[Dataset entries]
=======
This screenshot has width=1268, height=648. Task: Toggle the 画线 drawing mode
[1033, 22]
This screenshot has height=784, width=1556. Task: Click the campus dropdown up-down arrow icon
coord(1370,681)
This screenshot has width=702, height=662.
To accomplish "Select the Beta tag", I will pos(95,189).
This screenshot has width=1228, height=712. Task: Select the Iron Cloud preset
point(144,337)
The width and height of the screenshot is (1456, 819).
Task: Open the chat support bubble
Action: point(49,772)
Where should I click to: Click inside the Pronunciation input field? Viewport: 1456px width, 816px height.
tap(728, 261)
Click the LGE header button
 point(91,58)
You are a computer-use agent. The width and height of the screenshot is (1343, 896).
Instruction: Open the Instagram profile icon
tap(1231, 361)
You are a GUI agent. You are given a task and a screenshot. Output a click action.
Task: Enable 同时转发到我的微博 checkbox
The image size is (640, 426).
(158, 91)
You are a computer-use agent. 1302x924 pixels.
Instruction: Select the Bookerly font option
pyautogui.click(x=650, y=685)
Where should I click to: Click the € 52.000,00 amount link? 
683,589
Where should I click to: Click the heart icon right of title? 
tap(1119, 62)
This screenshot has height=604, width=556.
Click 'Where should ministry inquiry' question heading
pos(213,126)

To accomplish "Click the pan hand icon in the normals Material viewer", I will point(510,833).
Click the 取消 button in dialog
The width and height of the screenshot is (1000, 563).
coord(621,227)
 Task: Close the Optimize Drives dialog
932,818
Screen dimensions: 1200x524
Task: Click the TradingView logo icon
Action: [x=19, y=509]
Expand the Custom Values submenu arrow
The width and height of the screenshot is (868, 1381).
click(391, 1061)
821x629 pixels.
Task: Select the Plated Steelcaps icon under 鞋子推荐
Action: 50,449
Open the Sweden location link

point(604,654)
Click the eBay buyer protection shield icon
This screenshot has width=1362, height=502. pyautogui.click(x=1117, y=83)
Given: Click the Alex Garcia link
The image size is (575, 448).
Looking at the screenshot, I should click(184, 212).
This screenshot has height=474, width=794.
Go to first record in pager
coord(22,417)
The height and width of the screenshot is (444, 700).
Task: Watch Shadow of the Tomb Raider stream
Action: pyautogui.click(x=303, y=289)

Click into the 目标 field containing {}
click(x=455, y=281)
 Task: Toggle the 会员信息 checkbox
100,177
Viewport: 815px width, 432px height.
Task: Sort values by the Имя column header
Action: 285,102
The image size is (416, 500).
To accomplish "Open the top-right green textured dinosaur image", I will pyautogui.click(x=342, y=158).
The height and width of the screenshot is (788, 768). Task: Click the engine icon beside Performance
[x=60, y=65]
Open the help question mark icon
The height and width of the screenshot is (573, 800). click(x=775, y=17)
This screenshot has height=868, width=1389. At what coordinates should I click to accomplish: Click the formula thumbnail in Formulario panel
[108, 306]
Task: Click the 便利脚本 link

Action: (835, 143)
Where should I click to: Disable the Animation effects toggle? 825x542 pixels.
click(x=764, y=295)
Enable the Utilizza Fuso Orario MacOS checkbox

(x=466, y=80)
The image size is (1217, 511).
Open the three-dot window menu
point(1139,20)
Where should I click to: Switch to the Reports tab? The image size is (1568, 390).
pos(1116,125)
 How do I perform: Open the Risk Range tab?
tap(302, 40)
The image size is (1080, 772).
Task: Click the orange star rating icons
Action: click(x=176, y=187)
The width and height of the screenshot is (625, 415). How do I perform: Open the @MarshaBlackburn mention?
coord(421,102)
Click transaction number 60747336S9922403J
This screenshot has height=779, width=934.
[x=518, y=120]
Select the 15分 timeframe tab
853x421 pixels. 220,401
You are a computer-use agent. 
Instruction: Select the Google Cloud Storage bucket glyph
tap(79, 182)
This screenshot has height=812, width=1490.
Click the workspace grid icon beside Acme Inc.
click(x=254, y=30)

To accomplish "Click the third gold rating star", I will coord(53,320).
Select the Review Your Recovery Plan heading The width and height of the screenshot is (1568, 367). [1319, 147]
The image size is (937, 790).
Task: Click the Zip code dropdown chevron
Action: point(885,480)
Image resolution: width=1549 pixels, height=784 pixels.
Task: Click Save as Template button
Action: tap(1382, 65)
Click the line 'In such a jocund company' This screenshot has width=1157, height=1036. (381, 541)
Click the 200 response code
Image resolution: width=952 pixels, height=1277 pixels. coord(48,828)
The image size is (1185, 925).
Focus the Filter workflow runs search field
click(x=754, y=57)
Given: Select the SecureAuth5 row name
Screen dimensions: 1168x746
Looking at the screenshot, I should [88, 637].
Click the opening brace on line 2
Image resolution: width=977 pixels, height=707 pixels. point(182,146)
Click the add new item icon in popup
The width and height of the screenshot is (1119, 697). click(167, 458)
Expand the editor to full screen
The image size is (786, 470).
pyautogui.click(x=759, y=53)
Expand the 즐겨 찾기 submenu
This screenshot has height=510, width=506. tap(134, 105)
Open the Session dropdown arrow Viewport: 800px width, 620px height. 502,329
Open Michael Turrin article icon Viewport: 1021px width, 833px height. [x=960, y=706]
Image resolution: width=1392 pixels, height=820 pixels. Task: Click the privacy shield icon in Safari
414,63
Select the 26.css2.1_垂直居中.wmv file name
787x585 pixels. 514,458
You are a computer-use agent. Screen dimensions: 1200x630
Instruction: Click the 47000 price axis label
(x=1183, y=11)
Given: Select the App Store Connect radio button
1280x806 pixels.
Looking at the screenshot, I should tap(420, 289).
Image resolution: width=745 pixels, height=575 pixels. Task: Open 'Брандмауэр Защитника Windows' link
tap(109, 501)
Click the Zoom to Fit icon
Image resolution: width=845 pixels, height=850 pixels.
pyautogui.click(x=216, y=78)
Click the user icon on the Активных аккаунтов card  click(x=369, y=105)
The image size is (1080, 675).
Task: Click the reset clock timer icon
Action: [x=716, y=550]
=======
* ASSIGNMENT *
Copy the lines from the start of the data verbatim, stopping after the line containing "Given: Click the Alex Garcia link".

* FINAL ANSWER *
This screenshot has width=1268, height=648. Task: Toggle the 画线 drawing mode
[1033, 22]
This screenshot has height=784, width=1556. Task: Click the campus dropdown up-down arrow icon
coord(1370,681)
This screenshot has width=702, height=662.
To accomplish "Select the Beta tag", I will pos(95,189).
This screenshot has width=1228, height=712. Task: Select the Iron Cloud preset
point(144,337)
The width and height of the screenshot is (1456, 819).
Task: Open the chat support bubble
Action: point(49,772)
Where should I click to: Click inside the Pronunciation input field? Viewport: 1456px width, 816px height.
tap(728, 261)
Click the LGE header button
 point(91,58)
You are a computer-use agent. The width and height of the screenshot is (1343, 896).
Instruction: Open the Instagram profile icon
tap(1231, 361)
You are a GUI agent. You are given a task and a screenshot. Output a click action.
Task: Enable 同时转发到我的微博 checkbox
The image size is (640, 426).
(158, 91)
You are a computer-use agent. 1302x924 pixels.
Instruction: Select the Bookerly font option
pyautogui.click(x=650, y=685)
Where should I click to: Click the € 52.000,00 amount link? 
683,589
Where should I click to: Click the heart icon right of title? 
tap(1119, 62)
This screenshot has height=604, width=556.
Click 'Where should ministry inquiry' question heading
pos(213,126)

To accomplish "Click the pan hand icon in the normals Material viewer", I will point(510,833).
Click the 取消 button in dialog
The width and height of the screenshot is (1000, 563).
coord(621,227)
 Task: Close the Optimize Drives dialog
932,818
Screen dimensions: 1200x524
Task: Click the TradingView logo icon
Action: [x=19, y=509]
Expand the Custom Values submenu arrow
The width and height of the screenshot is (868, 1381).
click(391, 1061)
821x629 pixels.
Task: Select the Plated Steelcaps icon under 鞋子推荐
Action: 50,449
Open the Sweden location link

point(604,654)
Click the eBay buyer protection shield icon
This screenshot has width=1362, height=502. pyautogui.click(x=1117, y=83)
Given: Click the Alex Garcia link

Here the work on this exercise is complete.